She mentioned that her son was in his mid-thirties and had some developmental disabilities. He never really worked for a company or paid taxes. He lived on her property but in a trailer of his own that was recently given to him. A few months back he hurt his back while working on a car. She said she didn’t think that he’d ever be able to work.

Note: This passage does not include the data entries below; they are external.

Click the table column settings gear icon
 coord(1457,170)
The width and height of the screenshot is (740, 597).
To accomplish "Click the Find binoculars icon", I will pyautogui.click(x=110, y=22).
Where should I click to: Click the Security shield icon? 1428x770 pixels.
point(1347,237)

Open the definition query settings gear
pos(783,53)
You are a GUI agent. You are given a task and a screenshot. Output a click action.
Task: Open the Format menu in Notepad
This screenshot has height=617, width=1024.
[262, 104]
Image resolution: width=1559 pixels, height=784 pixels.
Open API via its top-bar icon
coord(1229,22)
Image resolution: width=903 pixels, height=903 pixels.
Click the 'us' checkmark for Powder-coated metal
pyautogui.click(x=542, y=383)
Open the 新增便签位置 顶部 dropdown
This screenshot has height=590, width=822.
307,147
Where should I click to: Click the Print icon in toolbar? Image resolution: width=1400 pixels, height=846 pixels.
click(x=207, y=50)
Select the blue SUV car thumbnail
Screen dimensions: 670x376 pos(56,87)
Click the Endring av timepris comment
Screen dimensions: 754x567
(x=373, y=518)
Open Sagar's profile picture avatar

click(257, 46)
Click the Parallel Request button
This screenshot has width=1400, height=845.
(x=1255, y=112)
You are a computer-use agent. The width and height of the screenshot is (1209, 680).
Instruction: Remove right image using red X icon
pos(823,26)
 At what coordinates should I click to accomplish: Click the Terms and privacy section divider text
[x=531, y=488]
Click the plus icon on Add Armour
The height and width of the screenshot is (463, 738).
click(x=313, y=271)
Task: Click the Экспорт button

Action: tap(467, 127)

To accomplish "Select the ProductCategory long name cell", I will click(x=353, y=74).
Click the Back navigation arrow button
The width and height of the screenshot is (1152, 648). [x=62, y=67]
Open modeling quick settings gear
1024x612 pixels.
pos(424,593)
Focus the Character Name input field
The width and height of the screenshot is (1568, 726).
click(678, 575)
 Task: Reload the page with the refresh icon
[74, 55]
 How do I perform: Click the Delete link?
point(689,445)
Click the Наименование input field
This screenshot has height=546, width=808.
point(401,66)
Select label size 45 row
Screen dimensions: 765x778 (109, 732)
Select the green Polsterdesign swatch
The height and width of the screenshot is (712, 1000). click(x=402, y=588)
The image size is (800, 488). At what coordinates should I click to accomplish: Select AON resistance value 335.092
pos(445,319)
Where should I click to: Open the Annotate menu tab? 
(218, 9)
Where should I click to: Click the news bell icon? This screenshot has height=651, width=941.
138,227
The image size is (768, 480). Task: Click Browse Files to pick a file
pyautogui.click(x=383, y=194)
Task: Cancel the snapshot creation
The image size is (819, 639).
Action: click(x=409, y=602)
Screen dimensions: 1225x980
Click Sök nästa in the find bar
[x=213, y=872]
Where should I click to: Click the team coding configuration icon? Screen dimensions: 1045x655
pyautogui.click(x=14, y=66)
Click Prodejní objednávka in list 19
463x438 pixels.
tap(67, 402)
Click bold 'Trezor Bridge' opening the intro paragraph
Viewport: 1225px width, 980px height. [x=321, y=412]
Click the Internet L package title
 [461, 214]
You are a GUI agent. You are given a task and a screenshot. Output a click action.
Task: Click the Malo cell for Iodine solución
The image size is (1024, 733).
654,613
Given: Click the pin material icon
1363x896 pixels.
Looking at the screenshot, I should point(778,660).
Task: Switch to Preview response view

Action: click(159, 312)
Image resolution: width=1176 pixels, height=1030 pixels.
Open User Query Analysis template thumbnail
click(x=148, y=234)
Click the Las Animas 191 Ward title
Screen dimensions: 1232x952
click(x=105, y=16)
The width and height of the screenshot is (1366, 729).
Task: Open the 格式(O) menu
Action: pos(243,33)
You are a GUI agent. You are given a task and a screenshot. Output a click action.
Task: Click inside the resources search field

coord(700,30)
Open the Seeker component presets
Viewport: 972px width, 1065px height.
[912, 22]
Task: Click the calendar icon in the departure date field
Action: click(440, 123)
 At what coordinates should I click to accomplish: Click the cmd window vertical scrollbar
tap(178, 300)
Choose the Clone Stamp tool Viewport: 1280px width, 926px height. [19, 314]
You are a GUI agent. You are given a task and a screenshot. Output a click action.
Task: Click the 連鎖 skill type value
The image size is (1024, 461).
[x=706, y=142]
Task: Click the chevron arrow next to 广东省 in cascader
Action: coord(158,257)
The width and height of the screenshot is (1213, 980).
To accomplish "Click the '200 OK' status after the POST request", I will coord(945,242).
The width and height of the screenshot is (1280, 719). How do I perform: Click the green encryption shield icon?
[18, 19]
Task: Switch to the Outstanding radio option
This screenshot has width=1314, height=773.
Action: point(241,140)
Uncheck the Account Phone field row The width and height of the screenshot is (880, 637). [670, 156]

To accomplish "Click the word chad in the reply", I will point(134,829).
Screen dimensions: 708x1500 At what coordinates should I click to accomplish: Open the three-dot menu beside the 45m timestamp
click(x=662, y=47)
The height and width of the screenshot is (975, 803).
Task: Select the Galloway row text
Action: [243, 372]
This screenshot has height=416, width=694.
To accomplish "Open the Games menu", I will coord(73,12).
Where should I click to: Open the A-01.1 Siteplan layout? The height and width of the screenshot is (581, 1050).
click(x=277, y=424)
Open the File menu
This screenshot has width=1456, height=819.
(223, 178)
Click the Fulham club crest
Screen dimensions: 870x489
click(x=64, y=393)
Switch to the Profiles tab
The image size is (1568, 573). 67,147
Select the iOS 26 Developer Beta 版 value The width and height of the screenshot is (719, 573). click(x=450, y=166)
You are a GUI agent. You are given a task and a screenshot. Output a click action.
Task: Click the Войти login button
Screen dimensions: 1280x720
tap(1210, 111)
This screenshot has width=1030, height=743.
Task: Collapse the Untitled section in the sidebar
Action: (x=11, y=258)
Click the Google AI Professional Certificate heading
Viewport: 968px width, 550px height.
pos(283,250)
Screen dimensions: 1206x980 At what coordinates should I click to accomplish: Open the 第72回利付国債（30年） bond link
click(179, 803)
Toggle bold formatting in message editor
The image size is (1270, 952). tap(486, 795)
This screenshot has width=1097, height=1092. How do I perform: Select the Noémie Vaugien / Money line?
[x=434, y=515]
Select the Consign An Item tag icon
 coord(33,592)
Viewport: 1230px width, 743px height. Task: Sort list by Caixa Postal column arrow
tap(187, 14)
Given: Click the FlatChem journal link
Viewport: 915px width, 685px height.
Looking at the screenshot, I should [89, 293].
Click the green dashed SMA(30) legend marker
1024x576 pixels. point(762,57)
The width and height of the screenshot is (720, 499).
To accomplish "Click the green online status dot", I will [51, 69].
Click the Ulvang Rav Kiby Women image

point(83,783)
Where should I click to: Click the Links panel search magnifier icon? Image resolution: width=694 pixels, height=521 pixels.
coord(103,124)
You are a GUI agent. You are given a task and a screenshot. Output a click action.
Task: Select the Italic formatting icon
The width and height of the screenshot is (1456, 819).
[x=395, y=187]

When an individual comes to us to seek representation, we will complete a formal review asking a series of questions. However, when someone stops you in the middle of Kroger, you have to use your knowledge of the process. Two things immediately stuck out to me. For one, since he never had a traditional job, he wouldn’t have any work credits. Thus, Social Security Disability Insurance would not likely be a route he could pursue. Instead, Supplemental Security Income (SSI), a needs-based program, would be his best option. However, when she stated that he hurt himself working on a car I asked a follow-up question. “Did he enjoy working on cars?” She responded that he did, and he had several old vehicles on their property that he had restored. This was a big red flag for me. It actually pertains to a rule with the SSA that I am not a fan of, but I understand why it is in place.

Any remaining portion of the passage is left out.